Свою личность легко скрыть от всех, являя миру только откорректированный образ. От пиар-специалистов до фильтров в инстаграме — инструментарий велик. Всё это нацелено даже не на самолюбование, а на накопление социального капитала — виртуальных очков успеха. Эффективно зарабатывать их можно при помощи не только красоты, но и богатого внутреннего мира и политической позиции. Новая этика требует от всех быть политичными — однако кто действительно разбирается во всех тонкостях общества, чтобы его мнение не было репостом репоста?
Вспомним случай с уругвайским футболистом Эдинсоном Кавани, который получил трехматчевую дисквалификацию за использование в своем инстаграме слова negrito. Однако за Кавани сразу вступились специалисты, знакомые с языковым контекстом.
Дело в том, что уругвайцы употребляют слово negrito как ласковое обращение, а футболист отвечал другу.
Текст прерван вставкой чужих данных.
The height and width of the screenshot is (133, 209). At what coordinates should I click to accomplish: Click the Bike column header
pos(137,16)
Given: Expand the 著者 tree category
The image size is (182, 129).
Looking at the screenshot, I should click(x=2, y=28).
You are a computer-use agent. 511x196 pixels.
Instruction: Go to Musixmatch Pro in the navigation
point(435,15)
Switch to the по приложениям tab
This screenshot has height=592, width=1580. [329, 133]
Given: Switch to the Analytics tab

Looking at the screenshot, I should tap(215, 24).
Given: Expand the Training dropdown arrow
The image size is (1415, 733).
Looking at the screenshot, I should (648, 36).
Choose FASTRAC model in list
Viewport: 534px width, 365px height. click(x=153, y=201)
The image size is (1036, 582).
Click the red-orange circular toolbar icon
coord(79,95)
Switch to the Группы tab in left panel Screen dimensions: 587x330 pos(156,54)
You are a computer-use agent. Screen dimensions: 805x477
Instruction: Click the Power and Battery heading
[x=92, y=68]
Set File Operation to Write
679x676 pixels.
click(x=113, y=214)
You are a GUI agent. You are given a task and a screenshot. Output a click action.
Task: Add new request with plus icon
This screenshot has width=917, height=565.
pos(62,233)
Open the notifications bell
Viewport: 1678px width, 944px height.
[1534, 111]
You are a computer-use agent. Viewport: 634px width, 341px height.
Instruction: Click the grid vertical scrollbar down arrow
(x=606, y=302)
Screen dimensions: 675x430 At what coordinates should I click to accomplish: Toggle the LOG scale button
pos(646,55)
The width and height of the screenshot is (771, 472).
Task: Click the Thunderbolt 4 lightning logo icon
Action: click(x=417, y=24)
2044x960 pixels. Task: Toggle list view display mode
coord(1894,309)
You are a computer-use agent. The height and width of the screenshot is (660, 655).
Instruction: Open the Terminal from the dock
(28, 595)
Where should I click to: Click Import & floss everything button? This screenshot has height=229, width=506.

Федерация футбола Англии, известная как один из главных борцов с расизмом в футболе, изучить вопрос не захотела. Ей оказалось достаточно того, что использованное Кавани обращение было похоже на табуированное слово. В итоге борцы с расизмом показали себя людьми, которым наплевать на культуру с другим языком.
Федерация предпочла зарабатывать очки социального престижа, разыгрывая роль борца за равенство, глубоко не погружаясь в суть этой борьбы и не изучая культурные контексты. В этом суть знака в деборовском спектакле — актеры используют его поверхностно, ведь вдаваться в подробности не интересно никому из его участников.
С идеей Гофмана ситуация обстоит так же. Современный человек всегда онлайн, он практически не может перестать взаимодействовать с различными группами. Кроме того, возможность вступать в безграничное количество сообществ еще сильнее дробит то зыбкое нечто, которое принято называть личностью. Анонимность позволяет создавать себе такие роли, которые актер даже теоретически не может разыграть в реальности. На человека обрушивается огромный стресс: как удержать все личности в благопристойном виде и случайно не выдать компромат?
В части компромата две представленные теории «удачно» переплетаются. Одно обвинение в чем-то неприемлемом может лишить карьеры, поскольку крупные компании в 2021 году продают не только товары, но и мораль. Продают, естественно, ради привлечения клиентов, которые покупают знак, добавляющий очков в негласном соревновании.
Неудивительно, что люди в экономически стабильных странах, в которых описанные Дебором и Гофманом процессы были развиты более всего, в наше время борются не с чумой, а со стрессом, депрессией и суицидальными настроениями. Какой же спектакль без эффектной смерти в конце? У самого Шекспира их набралось 74 на всю библиографию.